Note that Mississippi’s requirements go far beyond the Online Safety Act, MIssissippi’s law, HB 1126, requires age verification for all users, and parental consent for users under 18., no matter what the content of the site is. Last week the US Supreme Court declined to block the law while it’s being challenged in the courts, even though Kavanaugh described it as “likely unconstitutional”.
The law clearly should be found unconstitutional - the amicus brief from @CenDemTech, @eff et al discusses why. Still, with the current Supreme Court, who knows; they just the (somewhat narrower) Texas age verification law also should have been found unconstitutional, but SCOTUS said it was okay. So who knows. And of course this is exactly the kind of chilling effect they’re aiming for, which is why it’s so disappointing that SCOTUS didn’t block its enforcement until the case is heard.

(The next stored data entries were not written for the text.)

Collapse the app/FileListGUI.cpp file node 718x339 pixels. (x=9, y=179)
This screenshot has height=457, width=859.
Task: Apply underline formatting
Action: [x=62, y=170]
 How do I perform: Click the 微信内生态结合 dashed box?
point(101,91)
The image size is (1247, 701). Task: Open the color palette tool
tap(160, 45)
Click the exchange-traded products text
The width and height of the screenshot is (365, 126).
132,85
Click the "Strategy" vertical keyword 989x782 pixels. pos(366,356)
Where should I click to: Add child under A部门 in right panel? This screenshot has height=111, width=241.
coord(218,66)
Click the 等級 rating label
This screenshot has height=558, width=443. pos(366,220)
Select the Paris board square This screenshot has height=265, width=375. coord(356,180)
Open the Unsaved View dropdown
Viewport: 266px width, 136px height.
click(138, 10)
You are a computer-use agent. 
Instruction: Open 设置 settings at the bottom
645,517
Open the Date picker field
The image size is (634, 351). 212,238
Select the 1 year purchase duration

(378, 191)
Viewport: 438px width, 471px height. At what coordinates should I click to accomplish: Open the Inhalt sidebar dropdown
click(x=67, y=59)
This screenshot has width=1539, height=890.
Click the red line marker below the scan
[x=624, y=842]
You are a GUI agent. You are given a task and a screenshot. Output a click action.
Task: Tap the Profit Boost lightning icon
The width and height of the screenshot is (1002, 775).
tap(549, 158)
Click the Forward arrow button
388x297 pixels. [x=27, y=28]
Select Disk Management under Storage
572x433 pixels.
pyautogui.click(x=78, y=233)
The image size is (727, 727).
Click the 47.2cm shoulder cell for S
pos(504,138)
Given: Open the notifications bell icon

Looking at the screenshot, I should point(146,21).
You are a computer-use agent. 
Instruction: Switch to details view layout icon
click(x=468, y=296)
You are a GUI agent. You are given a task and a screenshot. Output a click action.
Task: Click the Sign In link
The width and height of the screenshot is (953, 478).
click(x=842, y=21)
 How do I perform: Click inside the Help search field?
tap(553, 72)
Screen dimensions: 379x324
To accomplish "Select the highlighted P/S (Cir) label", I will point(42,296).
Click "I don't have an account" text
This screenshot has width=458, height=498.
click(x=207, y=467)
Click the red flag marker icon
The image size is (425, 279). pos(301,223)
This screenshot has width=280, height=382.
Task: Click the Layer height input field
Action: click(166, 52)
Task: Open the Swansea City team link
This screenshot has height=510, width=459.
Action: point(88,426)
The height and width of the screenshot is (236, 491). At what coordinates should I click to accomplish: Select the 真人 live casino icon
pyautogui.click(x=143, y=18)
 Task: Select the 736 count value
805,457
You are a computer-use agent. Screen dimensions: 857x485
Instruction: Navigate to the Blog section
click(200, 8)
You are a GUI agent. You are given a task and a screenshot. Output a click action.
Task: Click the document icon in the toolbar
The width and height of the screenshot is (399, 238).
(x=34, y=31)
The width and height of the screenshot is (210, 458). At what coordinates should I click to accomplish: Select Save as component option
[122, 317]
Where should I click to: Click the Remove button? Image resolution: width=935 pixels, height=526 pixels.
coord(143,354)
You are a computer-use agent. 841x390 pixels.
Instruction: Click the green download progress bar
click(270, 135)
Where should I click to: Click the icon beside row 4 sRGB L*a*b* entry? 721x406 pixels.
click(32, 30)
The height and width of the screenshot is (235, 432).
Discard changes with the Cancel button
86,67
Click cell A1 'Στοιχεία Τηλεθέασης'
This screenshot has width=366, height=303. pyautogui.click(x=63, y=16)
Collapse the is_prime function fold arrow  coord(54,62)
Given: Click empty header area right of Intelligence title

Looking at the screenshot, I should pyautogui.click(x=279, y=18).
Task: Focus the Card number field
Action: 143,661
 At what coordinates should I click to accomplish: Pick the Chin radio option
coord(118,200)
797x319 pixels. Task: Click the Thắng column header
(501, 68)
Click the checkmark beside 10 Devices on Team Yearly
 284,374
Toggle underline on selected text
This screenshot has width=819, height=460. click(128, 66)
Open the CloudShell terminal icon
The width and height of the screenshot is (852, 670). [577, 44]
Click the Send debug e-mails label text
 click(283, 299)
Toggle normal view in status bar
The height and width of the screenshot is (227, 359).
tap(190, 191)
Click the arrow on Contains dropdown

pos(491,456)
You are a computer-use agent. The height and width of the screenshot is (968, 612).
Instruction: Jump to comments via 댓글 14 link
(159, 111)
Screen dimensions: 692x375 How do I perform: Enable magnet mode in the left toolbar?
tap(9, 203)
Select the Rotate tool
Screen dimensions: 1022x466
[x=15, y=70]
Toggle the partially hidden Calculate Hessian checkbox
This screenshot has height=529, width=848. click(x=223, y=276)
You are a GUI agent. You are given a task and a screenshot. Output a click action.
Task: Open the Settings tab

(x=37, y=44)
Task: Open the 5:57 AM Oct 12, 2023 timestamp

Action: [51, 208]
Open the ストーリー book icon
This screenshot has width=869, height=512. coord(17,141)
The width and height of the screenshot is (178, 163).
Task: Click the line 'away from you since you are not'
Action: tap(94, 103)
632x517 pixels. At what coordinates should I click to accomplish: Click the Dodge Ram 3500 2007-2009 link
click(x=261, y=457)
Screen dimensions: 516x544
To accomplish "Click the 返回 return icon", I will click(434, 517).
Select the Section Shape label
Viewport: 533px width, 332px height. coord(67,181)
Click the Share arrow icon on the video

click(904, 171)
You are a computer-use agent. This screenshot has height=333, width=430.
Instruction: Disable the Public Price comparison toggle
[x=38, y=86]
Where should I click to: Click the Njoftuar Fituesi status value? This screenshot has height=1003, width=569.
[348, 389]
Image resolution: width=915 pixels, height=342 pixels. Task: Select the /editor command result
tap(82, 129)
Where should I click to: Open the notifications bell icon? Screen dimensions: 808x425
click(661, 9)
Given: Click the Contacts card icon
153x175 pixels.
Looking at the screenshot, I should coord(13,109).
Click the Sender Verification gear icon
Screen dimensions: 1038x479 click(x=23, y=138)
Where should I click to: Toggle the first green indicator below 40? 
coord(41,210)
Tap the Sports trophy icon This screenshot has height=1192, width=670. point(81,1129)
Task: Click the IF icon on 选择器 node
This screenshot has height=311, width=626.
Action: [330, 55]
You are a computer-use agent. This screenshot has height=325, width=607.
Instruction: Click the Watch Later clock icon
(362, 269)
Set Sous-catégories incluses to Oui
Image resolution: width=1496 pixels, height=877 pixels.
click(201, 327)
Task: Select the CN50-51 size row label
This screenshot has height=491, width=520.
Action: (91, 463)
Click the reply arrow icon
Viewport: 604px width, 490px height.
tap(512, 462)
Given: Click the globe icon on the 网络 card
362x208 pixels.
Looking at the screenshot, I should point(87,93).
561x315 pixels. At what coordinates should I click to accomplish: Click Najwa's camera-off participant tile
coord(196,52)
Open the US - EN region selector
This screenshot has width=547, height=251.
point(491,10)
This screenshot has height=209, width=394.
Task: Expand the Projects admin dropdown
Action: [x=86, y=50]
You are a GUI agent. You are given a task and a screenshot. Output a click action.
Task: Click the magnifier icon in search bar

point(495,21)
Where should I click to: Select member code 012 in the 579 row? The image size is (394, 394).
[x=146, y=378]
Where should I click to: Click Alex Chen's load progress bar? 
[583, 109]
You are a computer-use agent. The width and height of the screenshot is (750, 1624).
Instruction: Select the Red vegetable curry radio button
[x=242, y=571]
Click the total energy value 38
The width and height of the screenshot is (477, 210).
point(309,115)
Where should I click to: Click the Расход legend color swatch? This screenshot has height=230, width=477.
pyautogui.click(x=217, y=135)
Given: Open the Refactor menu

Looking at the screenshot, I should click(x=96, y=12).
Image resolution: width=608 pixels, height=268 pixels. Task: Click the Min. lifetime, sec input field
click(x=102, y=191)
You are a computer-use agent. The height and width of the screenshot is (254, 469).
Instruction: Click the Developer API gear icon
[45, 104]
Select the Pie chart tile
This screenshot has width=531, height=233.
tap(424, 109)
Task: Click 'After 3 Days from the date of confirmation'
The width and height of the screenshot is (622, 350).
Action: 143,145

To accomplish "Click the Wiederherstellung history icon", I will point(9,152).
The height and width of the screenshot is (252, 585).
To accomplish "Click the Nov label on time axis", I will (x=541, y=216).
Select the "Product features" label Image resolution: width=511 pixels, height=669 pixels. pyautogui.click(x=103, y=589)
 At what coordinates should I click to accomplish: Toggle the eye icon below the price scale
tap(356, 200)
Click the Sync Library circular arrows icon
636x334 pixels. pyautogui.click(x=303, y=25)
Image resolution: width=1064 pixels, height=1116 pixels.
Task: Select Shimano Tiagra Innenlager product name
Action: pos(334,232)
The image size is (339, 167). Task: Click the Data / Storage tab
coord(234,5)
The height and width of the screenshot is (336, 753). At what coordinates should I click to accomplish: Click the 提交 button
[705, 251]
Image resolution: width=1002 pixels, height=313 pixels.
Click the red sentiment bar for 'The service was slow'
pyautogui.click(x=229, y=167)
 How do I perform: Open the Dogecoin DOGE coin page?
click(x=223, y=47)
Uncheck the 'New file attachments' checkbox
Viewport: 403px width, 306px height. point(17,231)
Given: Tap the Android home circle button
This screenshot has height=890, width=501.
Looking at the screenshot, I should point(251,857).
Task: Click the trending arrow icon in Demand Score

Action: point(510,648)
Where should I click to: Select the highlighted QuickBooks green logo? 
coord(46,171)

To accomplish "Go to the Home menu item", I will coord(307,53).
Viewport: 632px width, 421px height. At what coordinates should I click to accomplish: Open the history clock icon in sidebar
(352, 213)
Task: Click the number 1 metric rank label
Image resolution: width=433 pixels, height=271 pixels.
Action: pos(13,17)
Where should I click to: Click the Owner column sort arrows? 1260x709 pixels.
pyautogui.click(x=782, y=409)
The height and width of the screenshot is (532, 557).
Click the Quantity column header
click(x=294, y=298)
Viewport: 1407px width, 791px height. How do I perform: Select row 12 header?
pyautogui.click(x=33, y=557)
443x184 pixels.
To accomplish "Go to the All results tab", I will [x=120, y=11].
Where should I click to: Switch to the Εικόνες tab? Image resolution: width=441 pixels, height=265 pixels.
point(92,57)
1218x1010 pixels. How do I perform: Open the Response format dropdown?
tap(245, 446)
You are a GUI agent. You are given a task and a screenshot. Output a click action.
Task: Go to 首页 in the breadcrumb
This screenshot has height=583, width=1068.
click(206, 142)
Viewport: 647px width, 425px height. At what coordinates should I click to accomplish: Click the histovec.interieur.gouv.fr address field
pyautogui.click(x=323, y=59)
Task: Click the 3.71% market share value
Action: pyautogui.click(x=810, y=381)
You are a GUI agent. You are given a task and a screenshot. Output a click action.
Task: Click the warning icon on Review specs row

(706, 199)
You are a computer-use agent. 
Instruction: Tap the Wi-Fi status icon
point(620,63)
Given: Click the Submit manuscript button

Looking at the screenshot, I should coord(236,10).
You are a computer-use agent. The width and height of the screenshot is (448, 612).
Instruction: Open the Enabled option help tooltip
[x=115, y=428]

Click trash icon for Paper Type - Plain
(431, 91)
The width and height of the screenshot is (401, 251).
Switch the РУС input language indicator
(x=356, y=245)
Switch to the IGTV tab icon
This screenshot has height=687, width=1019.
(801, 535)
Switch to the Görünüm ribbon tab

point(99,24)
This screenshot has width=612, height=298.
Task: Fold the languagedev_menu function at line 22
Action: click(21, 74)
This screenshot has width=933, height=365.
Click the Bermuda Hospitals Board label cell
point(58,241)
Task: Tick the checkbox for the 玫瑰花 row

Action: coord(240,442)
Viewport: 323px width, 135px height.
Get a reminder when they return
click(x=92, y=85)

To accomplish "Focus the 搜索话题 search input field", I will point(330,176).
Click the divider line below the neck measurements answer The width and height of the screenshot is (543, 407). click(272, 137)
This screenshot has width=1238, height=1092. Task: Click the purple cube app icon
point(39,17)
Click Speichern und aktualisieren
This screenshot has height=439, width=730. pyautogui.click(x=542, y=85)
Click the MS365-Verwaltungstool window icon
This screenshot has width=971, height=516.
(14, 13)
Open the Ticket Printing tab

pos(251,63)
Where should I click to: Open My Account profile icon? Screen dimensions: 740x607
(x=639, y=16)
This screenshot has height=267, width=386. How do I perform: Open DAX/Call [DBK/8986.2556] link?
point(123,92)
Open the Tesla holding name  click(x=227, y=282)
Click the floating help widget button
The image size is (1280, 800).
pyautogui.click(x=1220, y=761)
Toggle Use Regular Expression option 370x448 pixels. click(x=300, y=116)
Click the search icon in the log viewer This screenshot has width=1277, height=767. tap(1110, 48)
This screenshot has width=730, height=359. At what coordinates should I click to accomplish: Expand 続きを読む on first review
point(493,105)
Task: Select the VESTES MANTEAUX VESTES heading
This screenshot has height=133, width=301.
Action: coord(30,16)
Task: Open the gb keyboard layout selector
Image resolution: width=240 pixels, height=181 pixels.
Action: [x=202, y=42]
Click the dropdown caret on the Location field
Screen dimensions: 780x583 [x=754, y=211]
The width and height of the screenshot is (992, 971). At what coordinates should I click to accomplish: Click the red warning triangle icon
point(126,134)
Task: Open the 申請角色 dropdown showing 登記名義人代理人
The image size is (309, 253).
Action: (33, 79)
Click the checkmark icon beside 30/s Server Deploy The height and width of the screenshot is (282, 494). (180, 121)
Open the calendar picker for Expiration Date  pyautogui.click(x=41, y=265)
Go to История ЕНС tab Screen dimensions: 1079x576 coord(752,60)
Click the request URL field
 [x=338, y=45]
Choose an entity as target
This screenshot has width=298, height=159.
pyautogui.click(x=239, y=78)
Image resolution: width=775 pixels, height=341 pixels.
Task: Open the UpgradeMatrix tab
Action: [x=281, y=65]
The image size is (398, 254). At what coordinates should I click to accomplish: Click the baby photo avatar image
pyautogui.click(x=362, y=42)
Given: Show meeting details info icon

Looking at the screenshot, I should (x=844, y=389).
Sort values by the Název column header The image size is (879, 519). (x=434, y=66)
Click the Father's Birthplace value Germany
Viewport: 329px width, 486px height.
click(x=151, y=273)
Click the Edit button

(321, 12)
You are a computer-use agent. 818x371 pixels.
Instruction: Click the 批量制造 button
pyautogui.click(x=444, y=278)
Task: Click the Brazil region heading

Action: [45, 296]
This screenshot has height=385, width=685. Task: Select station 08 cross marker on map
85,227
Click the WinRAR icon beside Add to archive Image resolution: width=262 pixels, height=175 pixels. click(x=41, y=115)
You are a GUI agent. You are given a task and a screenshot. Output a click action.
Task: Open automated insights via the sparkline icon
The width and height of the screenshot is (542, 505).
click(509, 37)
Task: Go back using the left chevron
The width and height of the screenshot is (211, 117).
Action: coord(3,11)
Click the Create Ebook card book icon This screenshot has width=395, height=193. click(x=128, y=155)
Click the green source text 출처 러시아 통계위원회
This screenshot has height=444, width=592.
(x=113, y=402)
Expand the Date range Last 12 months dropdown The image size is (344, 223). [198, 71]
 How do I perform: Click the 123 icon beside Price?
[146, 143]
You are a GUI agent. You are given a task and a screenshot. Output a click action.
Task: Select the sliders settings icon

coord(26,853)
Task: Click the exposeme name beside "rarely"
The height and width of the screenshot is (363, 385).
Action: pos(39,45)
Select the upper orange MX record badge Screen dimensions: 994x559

As far as I know there isn’t any guidance yet for people running fedi instances (or message boards, which are also covered). If you’re running a US-based fedi instance, it’s might well be worth talking to your lawyer about this. Here’s the legislation, and here’s the langauge from Section 4 (1)
“A digital service provider may not enter into an agreement with a person to create an account with a digital service unless the person has registered the person’s age with the digital service provider. A digital service provider shall make commercially reasonable efforts to verify the age of the person creating an account with a level of certainty appropriate to the risks that arise from the information management practices of the digital service provider.”
That’s easy.
Don’t enter into an agreement to create an account. Accounts owned by service providers on behalf of users are a scam anyway.
Instead, let users create their own credentials and allow them to interface with a service. That makes more sense for users anyway, and it sidesteps this sort of nonsense.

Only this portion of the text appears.